Victor Bhoroma analyst

The privatisation roadmap has been characterised by predictable failures, policy summersaults, and bureaucracy and investor mystery to the dismay of the taxpayers. Zimbabwe has a total of 107 SEPs (43 are wholly commercial entities) which currently contribute less than 2% of the country’s Gross Domestic Product (GDP).

In 1998, SEPs output accounted for over 40% of the country’s GDP and directly employed thousands of employees. However, mounting debts, high levels of corruption and political interference in management operations have reduced most state entities to tax parasites.

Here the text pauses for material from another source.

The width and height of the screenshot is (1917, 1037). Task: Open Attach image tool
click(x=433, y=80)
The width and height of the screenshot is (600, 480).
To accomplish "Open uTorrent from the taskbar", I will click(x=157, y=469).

An audit report from June 2017 showed that 38 state entities made losses totaling US$271 million in one year.

In July 2017, cabinet approved the takeover of debt worth over US$1 billion for struggling SEPs such as Air Zimbabwe, Ziscosteel, National Railways of Zimbabwe (NRZ), Civil Aviation Authority of Zimbabwe (Caaz) and others as a strategy to clear off their balance sheets and lure investors. As of July 2018, SEPs owed the Zimbabwe Revenue Authority (Zimra) a combined US$491 million in tax arrears.

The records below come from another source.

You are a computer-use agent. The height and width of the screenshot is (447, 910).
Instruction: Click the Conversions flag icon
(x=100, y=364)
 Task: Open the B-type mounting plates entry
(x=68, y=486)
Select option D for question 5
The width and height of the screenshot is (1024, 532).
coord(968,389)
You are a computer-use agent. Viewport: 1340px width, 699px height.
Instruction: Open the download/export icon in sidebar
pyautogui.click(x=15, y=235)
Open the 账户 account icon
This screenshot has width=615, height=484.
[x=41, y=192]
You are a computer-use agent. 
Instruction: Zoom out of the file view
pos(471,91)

Privatisation of state entities has dominated the country’s economic blueprints since the early 90s. There have been notable success stories along the way. Dairy Marketing Board was privatised in 1997 to form Dairibord Zimbabwe and Cotton Marketing Board was commercialised in 1997 to form Cotton Company of Zimbabwe (Cottco). After privatisation Dairibord later acquired Lyons Zimbabwe, Charhons and formed NFB Logistics to build a dominant food processing company. Cottco effectively weaned off Seed Co, Quton Seeds and Olivine Industries which now operate efficiently as industry leaders.

Similarly, the government sold off its major stake in ZimRe Holdings in 1999 and the company successfully unbundled to give birth to Fidelity Life and NicozDiamond. After successfully saving the Bank of Credit and Commerce (Now CBZ Holdings) from collapse in 1991, the government sold off its majority stake in the bank in 1997. The bank would later rebrand, diversify and grow to be the largest bank in Zimbabwe in terms of deposits and assets.

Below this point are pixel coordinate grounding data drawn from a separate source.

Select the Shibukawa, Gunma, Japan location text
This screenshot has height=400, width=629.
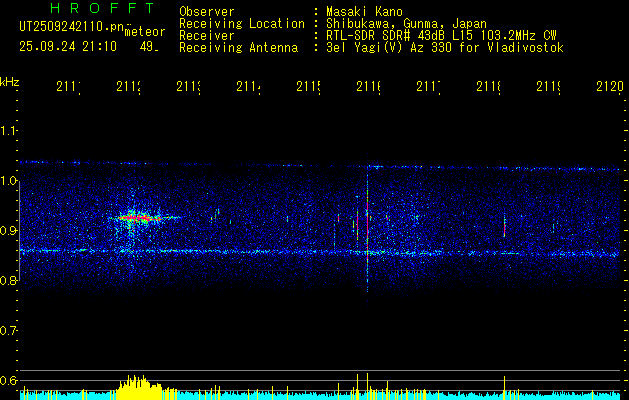click(406, 24)
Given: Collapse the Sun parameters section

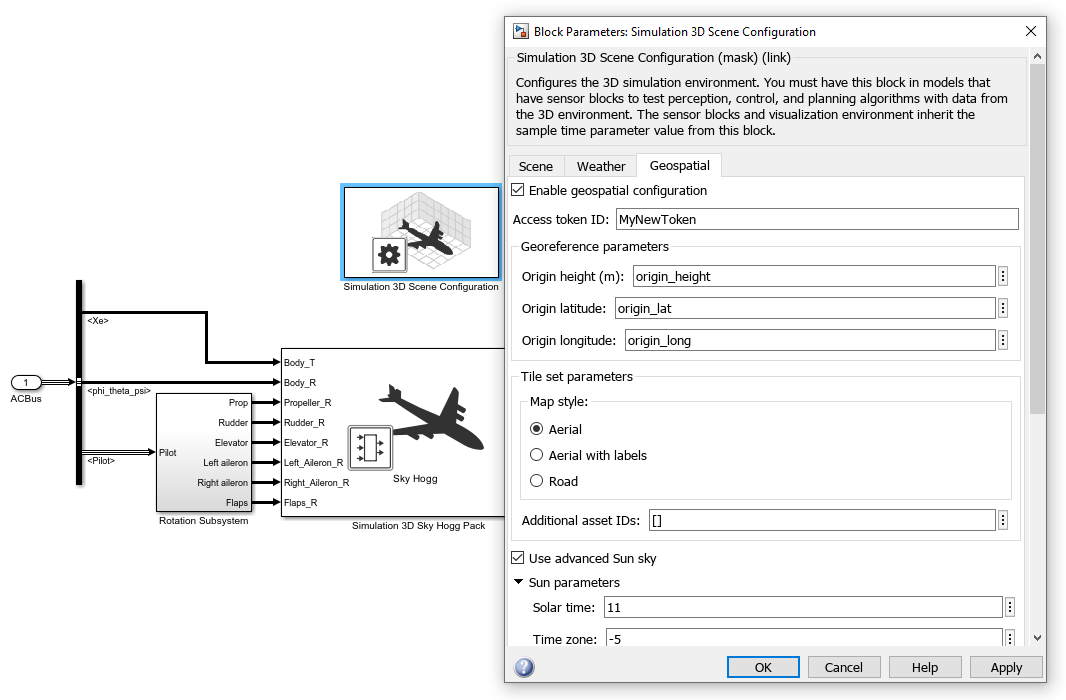Looking at the screenshot, I should [518, 581].
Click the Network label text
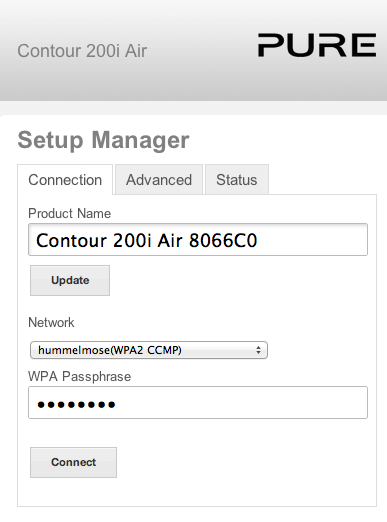Image resolution: width=387 pixels, height=522 pixels. coord(51,322)
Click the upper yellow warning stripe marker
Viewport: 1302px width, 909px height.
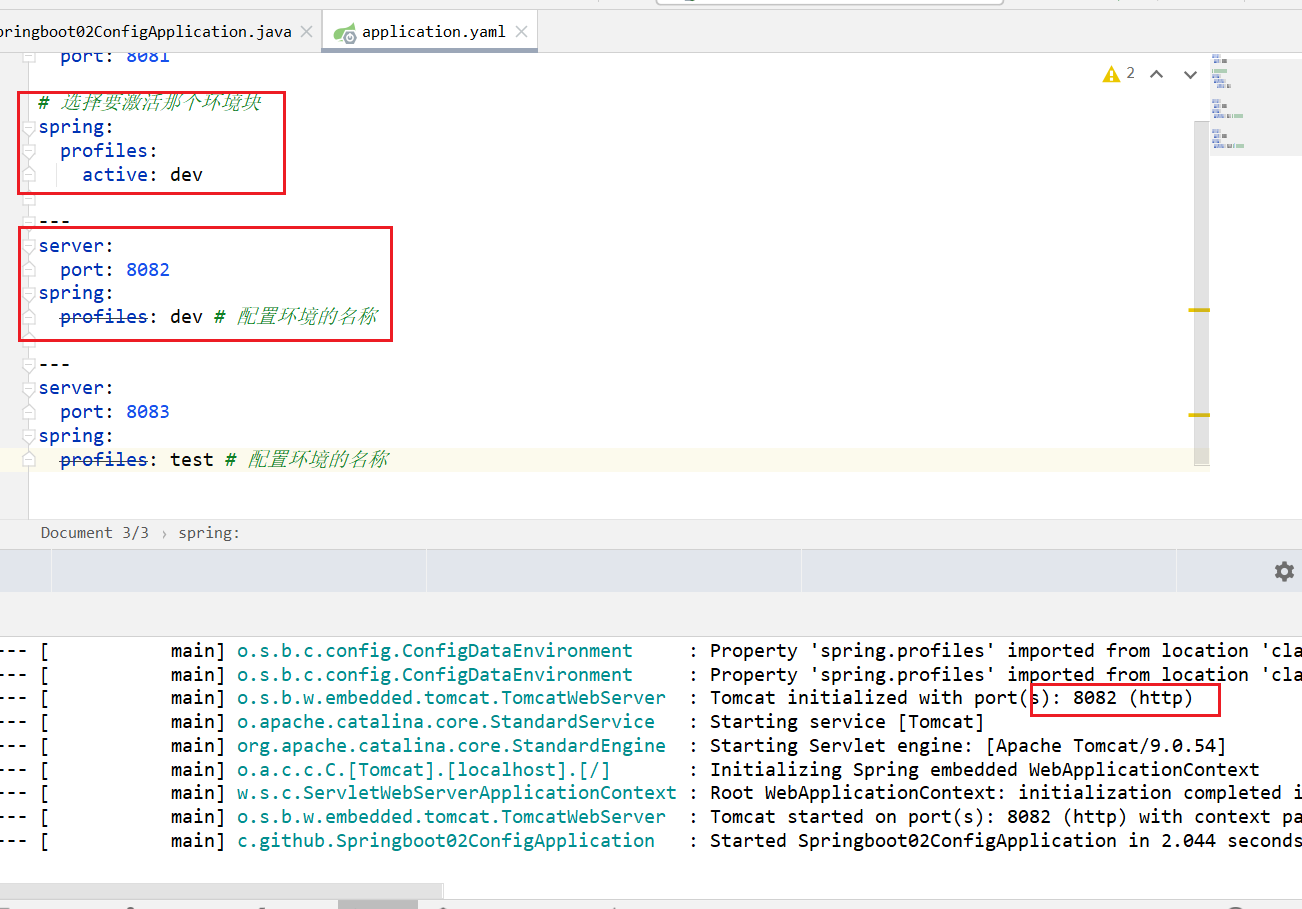1198,310
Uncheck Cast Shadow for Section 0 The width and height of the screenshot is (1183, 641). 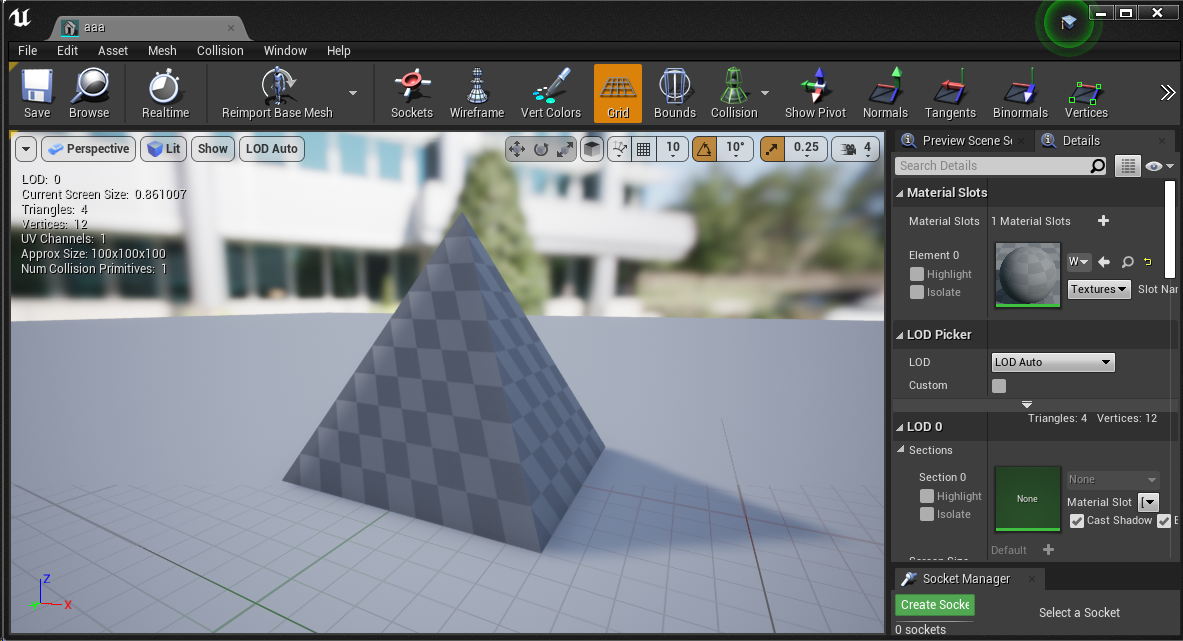coord(1077,520)
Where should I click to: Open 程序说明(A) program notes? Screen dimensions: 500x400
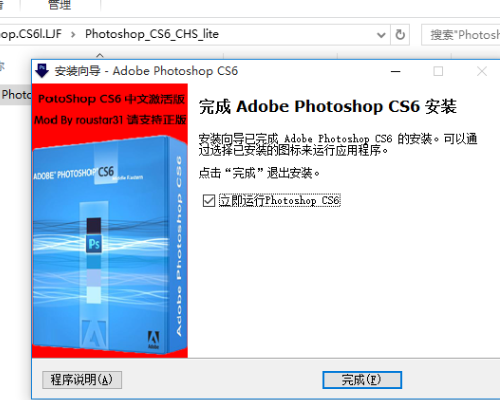point(82,380)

The success stories of the privatisation clearly show that private shareholders can easily turnaround ailing state entities and reduce the current burden on taxpayers.
Privatisation is key to Zimbabwe’s economic prospects as it separates key economic functions (legislation and regulation, ownership and management) which are currently concentrated in government hands in most economic sectors. The following are some of the missing pieces to Zimbabwe’s privatisation roadmap.

Dividends repatriation policy
The country’s foreign exchange regulations and inconsistent monetary policies have been a pain to most investors on the local market. A number of foreign investors have significantly reduced their portfolios locally while others have divested totally.

Multinational corporations operating in the country have found it difficult to repatriate dividends to their shareholders and to settle foreign obligations in the last three years. To attract investment in state entities, investors need guarantees that they will be able to repatriate their dividends through formal banking channels and exit the market (if necessary) without exchange control bottlenecks. Zimbabwe needs free market policies that allow free movement of capital in and out of the local market subject to local banking regulations.

Geological data on mining assets
The Zimbabwean government owns 23 mines with only three being operational at the moment. In 2018, government received over 150 bids for the mines operating under the Zimbabwe Mining Development Corporation (ZMDC). However, most of the bids could not be processed or qualified as the country has no updated geological data to inform the value of the mineral resources underground.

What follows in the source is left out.